Kirby Lee/Image of Sport/US PresswireAaron Harang

Twenty years ago this month, Montreal pitcher Mark Gardner no-noed the Dodgers for nine innings before losing the game on three hits in the 10th, 1-0.

Three years ago in June, the Dodgers defeated the Angels without ever getting a hit at all.

Stephen Dunn/Getty ImagesDioner Navarro exults.

Today, the Dodgers came so close to duplicating one of those scenarios, then wrote a third. No-hit for 8 2/3 innings, the Dodgers got back-to-back hits by Juan Uribe and Dioner Navarro for their third straight shutout victory, 1-0.

The Dodger pitchers’ 27-inning scoreless streak is the best in the majors this season, and they have three consecutive shutouts for the first time since 1991.

Padres righty Aaron Harang, coming off the disabled list today for his first game in one month, threw six no-hit innings, walking three and striking out six on 95 pitches. After Harang left, the Dodgers threatened to score on San Diego’s bullpen thanks to errors and walks in the seventh and eighth innings, each time getting runners to first and second.
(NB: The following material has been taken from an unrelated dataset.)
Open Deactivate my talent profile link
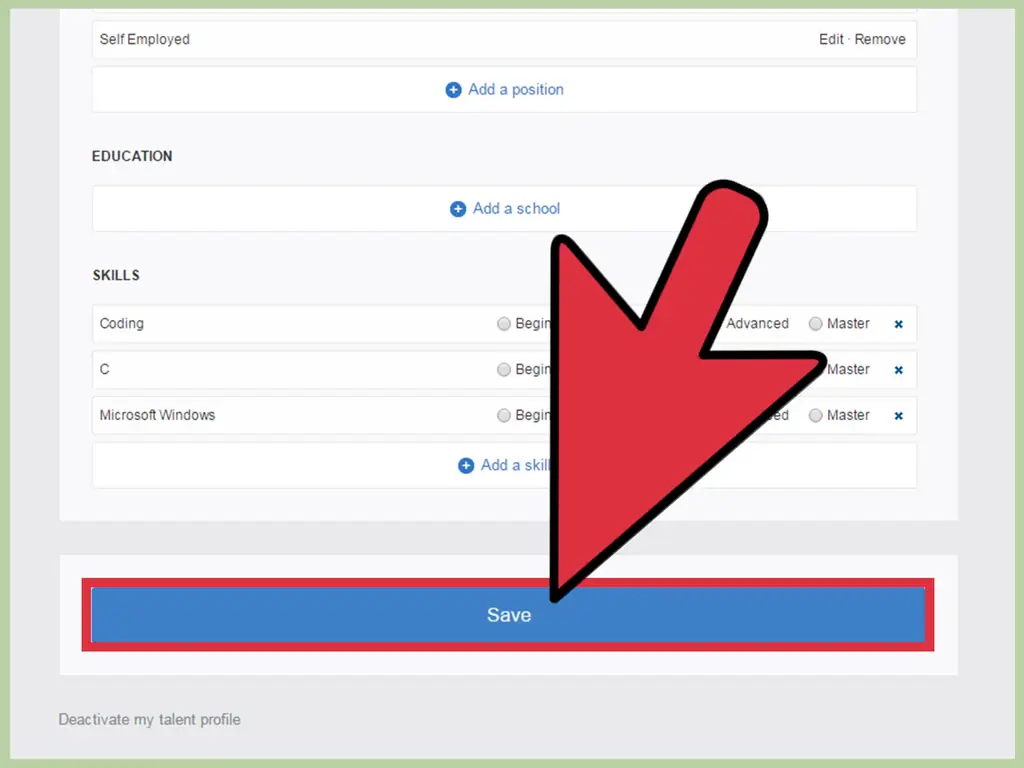Viewport: 1024px width, 768px height. [150, 719]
But the five hitters who batted with the runner in scoring position went 0 for 5.

Rubby De La Rosa himself took a no-no past the fourth inning for the second time this week, with Cameron Maybin’s fifth-inning knock the only one against the Dodger rookie in six innings, during which he struck out a career-high eight while walking four on 98 pitches. Matt Guerrier, Mike MacDougal and Blake Hawksworth followed with perfect innings, taking the Dodgers into the bottom of the ninth.

And after Luke Gregerson struck out Matt Kemp, you could feel this game rolling straight into extra innings. But with one out to go before the no-hitter went into extra innings, the high-average bat of Uribe laced a double over Chris Denorfia’s head in left field.

And then, none other than Navarro and his sub-.180 batting average drove home Uribe with a gapper to right-center to, yes, win the game.